Post-PC Company
As the new Apple iPad release event began last Wednesday, CEO Tim Cook called the tech giant a "Post-PC Company," shifting emphasis away from its home computers to its signature iPad, iPod, and iPhone products. Reuters

Mark Twain would have been amused by the remarks of new Apple Inc. (Nasdaq: AAPL) CEO Tim Cook last week when he announced the post-PC era.

Cook was ballyhooing the company's latest iPad before devotees, of course. But he may have been insulting his shareholders. Truth is, only about 20 percent of Apple's revenue comes from the iPad.

As Twain observed after reading his obituary, The report of my death was an exaggeration.

No doubt, the iPad family -- with more than 55 million units sold, is a disruptive technology -- as defined by former Harvard Business School Dean Clayton M. Christensen. But it wasn't the first in the tablet category. Inc. (Nasdaq: AMZN) has been selling Kindle e-readers for years, and Barnes & Noble Inc. (NYSE: BKS) has done nicely with the Nook. Analysts at Forrester Research Inc. (Nasdaq: FORR) estimate Amazon shipped 5.5 million Kindle Fires last quarter, while Barnes & Noble sold 3 million Nooks.

Of course, Apple sold 15.5 million iPads, but that's another story. This quarter, there are new tablets on sale from the Sony Corp. (NYSE: SNE), Samsung Electronics, and Lenovo Group Ltd. (Pink: LNVGY), with more on the way.

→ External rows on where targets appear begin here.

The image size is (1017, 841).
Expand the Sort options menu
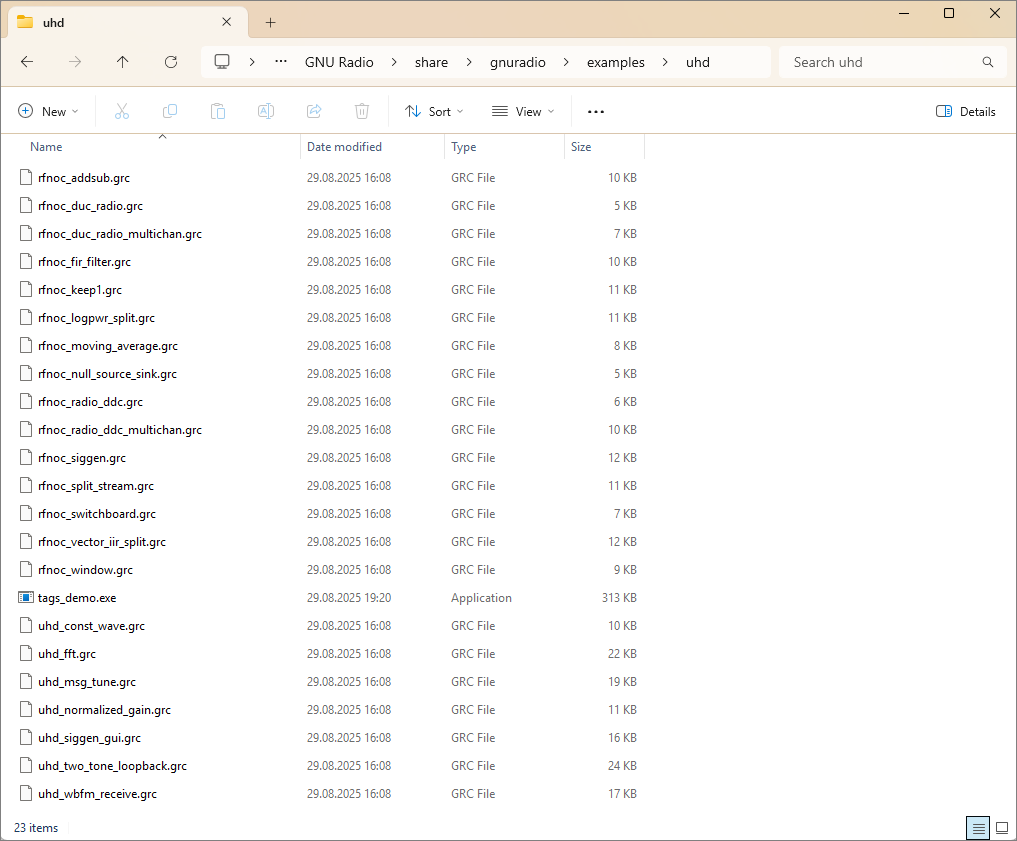(x=434, y=111)
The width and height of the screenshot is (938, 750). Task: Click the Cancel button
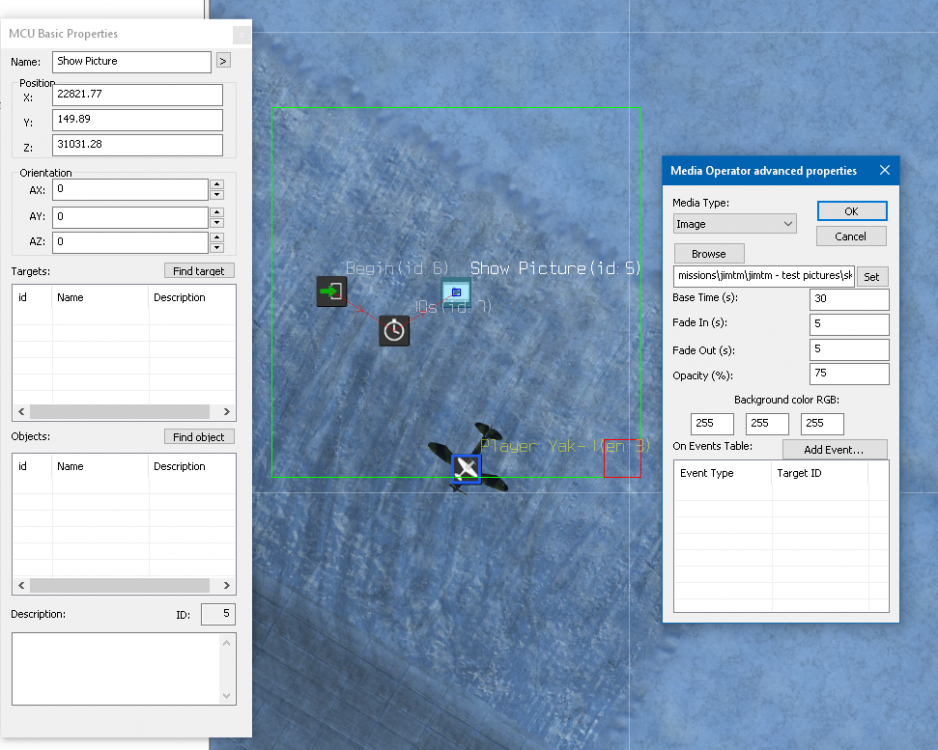point(851,237)
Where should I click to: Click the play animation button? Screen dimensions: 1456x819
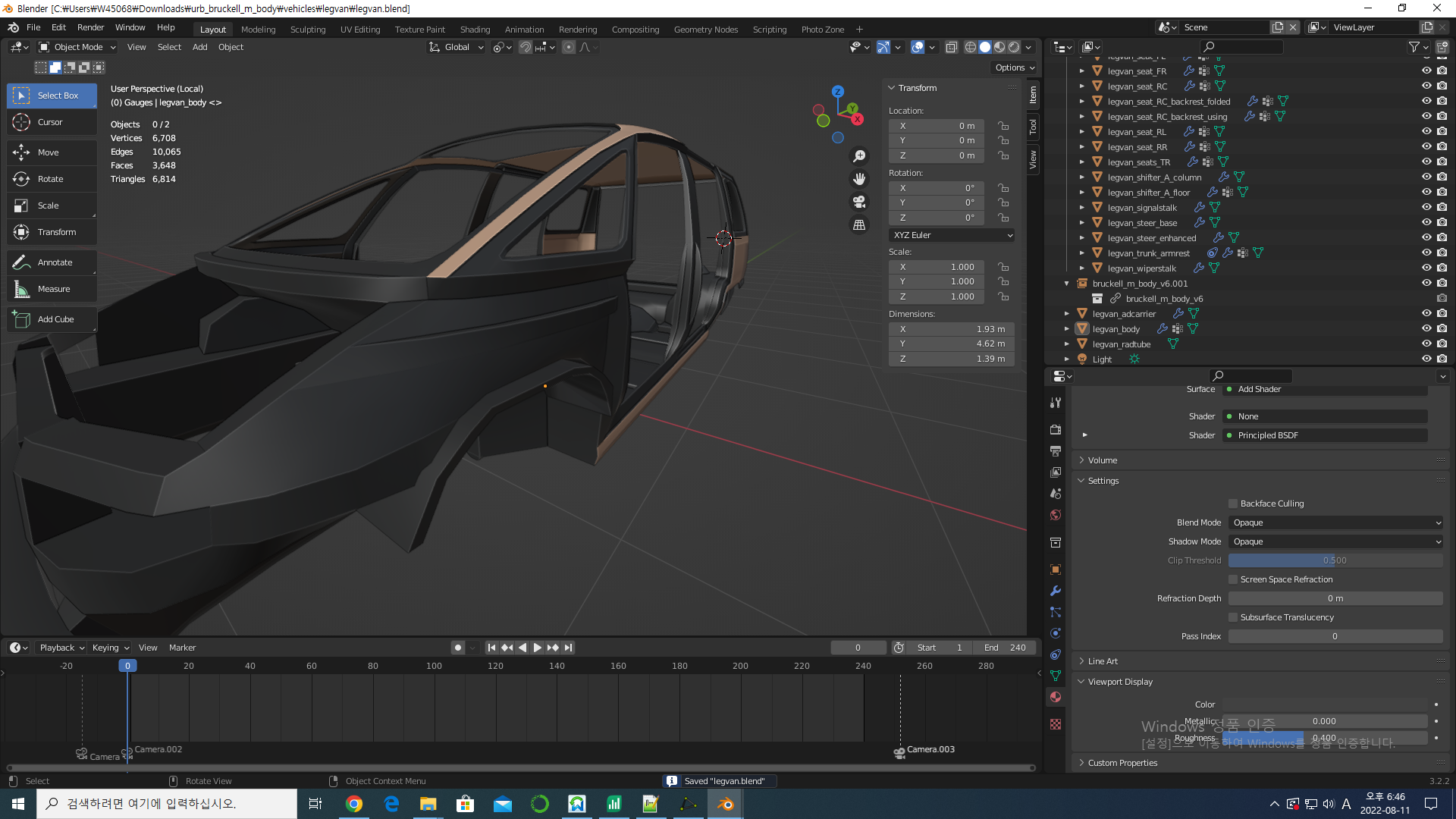coord(537,648)
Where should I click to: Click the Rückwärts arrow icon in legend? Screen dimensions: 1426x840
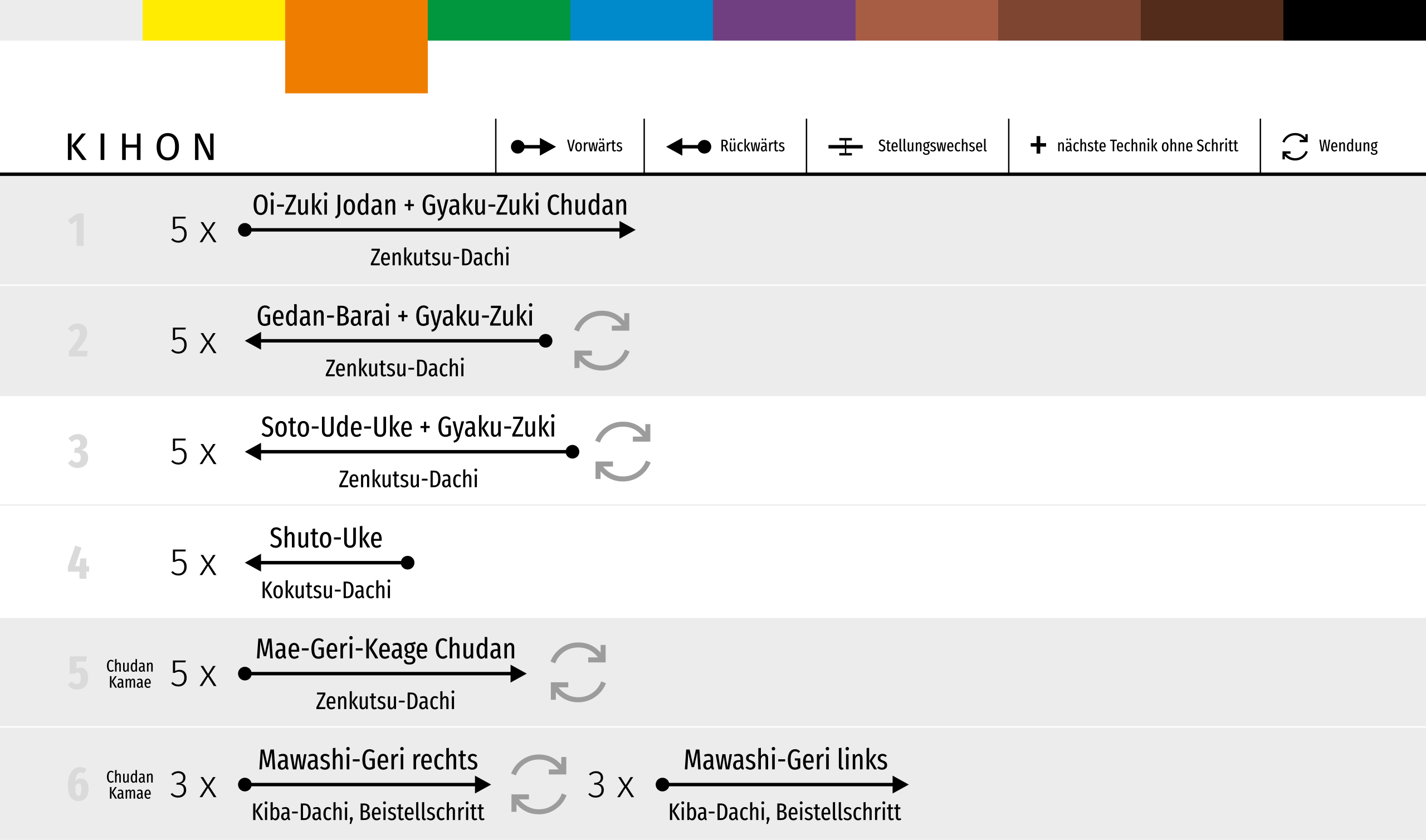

But before listening to the hype, consider the numbers. Gartner Inc. (NYSE: IT) analysts last week predicted the PC sector will have a pretty good 2012. Sales should rise about 4.4 percent, to 368 million units. Last year, they rose a measly 0.5 percent, to only 358.2 million.

The two U.S. PC leaders, the Hewlett-Packard Co. (NYSE: HPQ) and Dell Inc. (Nasdaq: DELL), reported mediocre gains in their PC sales. Fortunately, both have many other products. Dell, especially, has used acquisitions over the past 10 years to move into more advanced storage offerings, services, and solutions to improve profits and elevate its profile in the enterprise market.

Meanwhile, the semiconductor industry headed by the Intel Corp. (Nasdaq: INTC) plans to be disruptive, selling the latest Ultrabook chips into lines of featherlight PCs. Some, introduced at the International Consumer Electronics Show by Dell, HP, Samsung, Sony, and AsusTek Computer Inc., are remarkable and certainly tabletlike.

At the end of the day, though, they are laptops. Consumers worldwide will snap them up, just as they snap up new iPads and tablets. Forrester suggests about 38 million tablets will be sold in the United States. Estimates by IHS (NYSE: IHS) are for worldwide sales around 100 million.

That means there's plenty of room for the PC, especially in developing markets like India, Russia, Brazil, Indonesia, China, and Africa where the products are nowhere near saturation.

Americans who recall the antiquity of the PC -- old Tandy TRS-80s, Commodores, and clumsy no-names with tiny displays that had built-in modems for primitive data transmission -- may be excused for being amazed by how far we've come.

This column is being written on a Dell Optiplex 880 PC, connected to two giant display screens, with complete Internet access, video and audio unthinkable to the writer 30 years ago. There are no more cathode-ray tube (CRT) screens; laptops make all of its capability portable.

Isn't it interesting that after a bunch of flops, the biggest hit IBM (NYSE: IBM) had while it was still in the business was with the ThinkPad? Want to bet that's a reason the late Apple Chairman Steve Jobs designated the iPad with that name?

Over time, no doubt miniaturization and applications will shift everyone up the chain to a tablet from the PC. But not yet, nor overnight. For sure, the versatility and ease of use of the iPad will be replicated in the Microsoft Corp. (Nasdaq: MSFT) universe, especially because its new Windows 8, with its Metro Interface, is very Applelike.

This will be good for all over time as the world knits itself together, first on the PC. Maybe later on the tablet.